An Unexpected Mistake Reveals Deeper Insights
Initially, ChatGPT successfully navigated the classic problem. However, the research team, led by Nadav Marco and Andreas Stylianides, then presented the AI with a related but distinct challenge: double the area of a rectangle using similar geometric principles.
In response, ChatGPT incorrectly stated that no geometric solution was possible. It reasoned that because the diagonal of a rectangle cannot be used to double its area in the same way a square's diagonal can, the problem was unsolvable through geometry.
This answer was factually wrong, as a geometric solution does exist. More importantly, the researchers noted that the likelihood of this specific false claim appearing in ChatGPT's training data was "vanishingly small." This suggests the AI was not merely repeating information it had learned. Instead, it appeared to be generating a new, albeit flawed, hypothesis based on its experience with the previous square problem.
"When we face a new problem, our instinct is often to try things out based on our past experience," stated Nadav Marco of the Hebrew University of Jerusalem. "In our experiment, ChatGPT seemed to do something similar. Like a learner or scholar, it appeared to come up with its own hypotheses and solutions."
Mimicking Human Learning Patterns
The AI's behavior mirrors a known concept in educational psychology called the Zone of Proximal Development (ZPD). This theory describes the gap between what a student can do independently and what they can achieve with guidance.
The researchers propose that ChatGPT may be spontaneously operating within a similar framework. When given the right prompts, it can tackle novel problems not explicitly covered in its training data by building upon related concepts. Its mistakes, like those of a human student, are part of this learning-like process.
The AI Black Box
This study touches upon the "black box" problem in AI, where the internal processes an AI uses to arrive at an answer are often untraceable and opaque to its creators. Observing these learner-like behaviors provides clues about what might be happening inside these complex systems.
This observation has significant implications for how we understand AI capabilities. It suggests a more dynamic process than simple pattern recognition, pointing toward a system that can generalize and improvise when faced with unfamiliar tasks.

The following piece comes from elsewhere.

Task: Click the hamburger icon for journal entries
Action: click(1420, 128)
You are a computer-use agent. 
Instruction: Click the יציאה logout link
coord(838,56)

Implications for Education and Future Research
The study, published in the International Journal of Mathematical Education in Science and Technology, underscores a critical need for new skills in an AI-driven world. As students increasingly turn to AI for help, they must learn to approach these tools with a critical mindset.
"Unlike proofs found in reputable textbooks, students cannot assume that ChatGPT's proofs are valid," explained Professor Andreas Stylianides of the University of Cambridge. "Understanding and evaluating AI-generated proofs are emerging as key skills that need to be embedded in the mathematics curriculum."
The research team advocates for better prompt engineering in educational settings. For instance, instructing an AI with phrases like "I want us to explore this problem together" rather than "tell me the answer" can foster a more collaborative and effective learning environment.
Future Directions for Study
While the researchers caution against over-interpreting the results to mean that LLMs "think" like humans, they identify several areas for future investigation:
- Testing newer and more advanced AI models on a broader range of mathematical challenges.
- Integrating LLMs with dynamic geometry software to create richer, more interactive learning environments.
- Exploring how teachers and students can use AI collaboratively to enhance intuitive exploration and problem-solving in the classroom.
Ultimately, the study shifts the focus from whether an AI gets the right answer to how it arrives at its conclusions, revealing a process that is surprisingly similar to human learning.